19: PL/SQL IF Statement

  • The IF statement allows you to either execute or skip a sequence of statements, depending on a condition. The IF statement has the three forms:

    • IF THEN
    • IF THEN ELSE
    • IF THEN ELSIF
  • PL/SQL IF THEN statement

    IF condition THEN
        statements;
    END IF;
    
    • The condition is a Boolean expression that always evaluates to TRUE, FALSE, or NULL.

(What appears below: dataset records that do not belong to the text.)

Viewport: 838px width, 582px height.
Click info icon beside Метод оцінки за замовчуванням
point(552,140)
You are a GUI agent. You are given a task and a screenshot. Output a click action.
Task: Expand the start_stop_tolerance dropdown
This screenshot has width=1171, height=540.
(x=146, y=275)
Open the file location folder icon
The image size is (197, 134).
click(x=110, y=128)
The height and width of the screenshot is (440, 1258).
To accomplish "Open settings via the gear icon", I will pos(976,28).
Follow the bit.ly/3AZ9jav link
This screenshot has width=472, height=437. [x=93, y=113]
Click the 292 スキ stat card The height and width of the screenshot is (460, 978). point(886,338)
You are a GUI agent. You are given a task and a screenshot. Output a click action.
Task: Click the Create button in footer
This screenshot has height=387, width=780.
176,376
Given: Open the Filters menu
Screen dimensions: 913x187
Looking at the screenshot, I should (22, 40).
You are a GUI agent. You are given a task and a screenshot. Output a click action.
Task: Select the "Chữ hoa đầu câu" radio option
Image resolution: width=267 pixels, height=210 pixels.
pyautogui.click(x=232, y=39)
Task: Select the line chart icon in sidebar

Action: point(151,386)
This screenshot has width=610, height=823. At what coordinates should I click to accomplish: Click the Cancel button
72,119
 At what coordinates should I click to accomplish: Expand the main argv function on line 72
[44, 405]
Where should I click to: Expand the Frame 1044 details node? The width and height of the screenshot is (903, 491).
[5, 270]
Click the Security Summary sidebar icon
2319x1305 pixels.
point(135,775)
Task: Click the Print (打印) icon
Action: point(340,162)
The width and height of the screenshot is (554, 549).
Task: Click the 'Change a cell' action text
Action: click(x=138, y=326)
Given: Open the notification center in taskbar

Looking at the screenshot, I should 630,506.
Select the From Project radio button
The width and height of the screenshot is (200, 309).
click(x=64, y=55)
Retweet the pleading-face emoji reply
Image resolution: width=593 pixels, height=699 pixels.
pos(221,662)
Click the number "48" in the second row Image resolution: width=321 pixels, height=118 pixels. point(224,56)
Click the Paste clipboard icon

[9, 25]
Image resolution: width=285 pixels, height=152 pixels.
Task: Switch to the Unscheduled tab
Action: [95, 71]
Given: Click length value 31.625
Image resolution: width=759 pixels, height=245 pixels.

    • If the condition evaluates to TRUE, the statements after the THEN execute. Otherwise, the IF statement does nothing.

    • Example:

      • In the following example, the statements between THEN and END IF execute because the sales revenue is greater than 100,000.
      DECLARE n_sales NUMBER := 2000000;
      BEGIN
        IF n_sales > 100000 THEN
            DBMS_OUTPUT.PUT_LINE( 'Sales revenue is greater than 100K ' );
        END IF;
      END;
    • Tip # 1: Avoid clumsy IF statement

      DECLARE
        b_profitable BOOLEAN;
        n_sales      NUMBER;
        n_costs      NUMBER;
      BEGIN
        b_profitable := false;
        IF n_sales > n_costs THEN
          b_profitable := true;
        END IF;
      END;
      
      • In this example, the IF statement determines whether the sales revenue is higher than the cost and updates the b_profitable variable accordingly.

      • This IF statement called a clumsy IF statement because you can assign the result of a Boolean expression directly to a Boolean variable as follows:

        b_profitable := n_sales > n_costs;
        
        
    • Tip #2: Avoid evaluating Boolean variables

      • A Boolean variable is always TRUE, FALSE or NULL. Therefore the following comparison is unnecessary:

        IF b_profitable = TRUE THEN
          DBMS_OUTPUT.PUT_LINE( 'This sales deal is profitable' );
        END IF;
        
      • Instead, use:

        IF b_profitable THEN
          DBMS_OUTPUT.PUT_LINE( 'This sales deal is profitable' );
        END IF;
        
  • PL/SQL IF THEN ELSE statement

    • The IF THEN ELSE statement has the following structure:

      IF condition THEN
          statements;
      ELSE
          else_statements;
      END IF;
      
      • If the condition evaluates to TRUE, then the statements between THEN and ELSE execute. In case the condition evaluates to FALSE or NULL, the else_statements between ELSE and END IF executes.
    • Example:

      • The following example sets the sales commission to 10% if the sales revenue is greater than 200,000. Otherwise, the sales commission is set to 5%.

        DECLARE
          n_sales NUMBER := 300000;
          n_commission NUMBER( 10, 2 ) := 0;
        BEGIN
          IF n_sales > 200000 THEN
            n_commission := n_sales * 0.1;
          ELSE
            n_commission := n_sales * 0.05;
          END IF;
        END;
        
  • PL/SQL IF THEN ELSIF statement

    • The following illustrates the structure of the IF THEN ELSIF statement:

      IF condition_1 THEN
        statements_1
      ELSIF condition_2 THEN
        statements_2
      [ ELSIF condition_3 THEN
          statements_3
      ]
      ...
      [ ELSE
          else_statements
      ]
      END IF;
      
      • In this structure, the condition between IF and THEN, which is the first condition, is always evaluated. Each other condition between ELSEIF and THEN is evaluated only if the preceding condition is FALSE. For example, the condition_2 is evaluated only if the condition_1 is false, the condition_3 is evaluated only if the condition_2 is false, and so on.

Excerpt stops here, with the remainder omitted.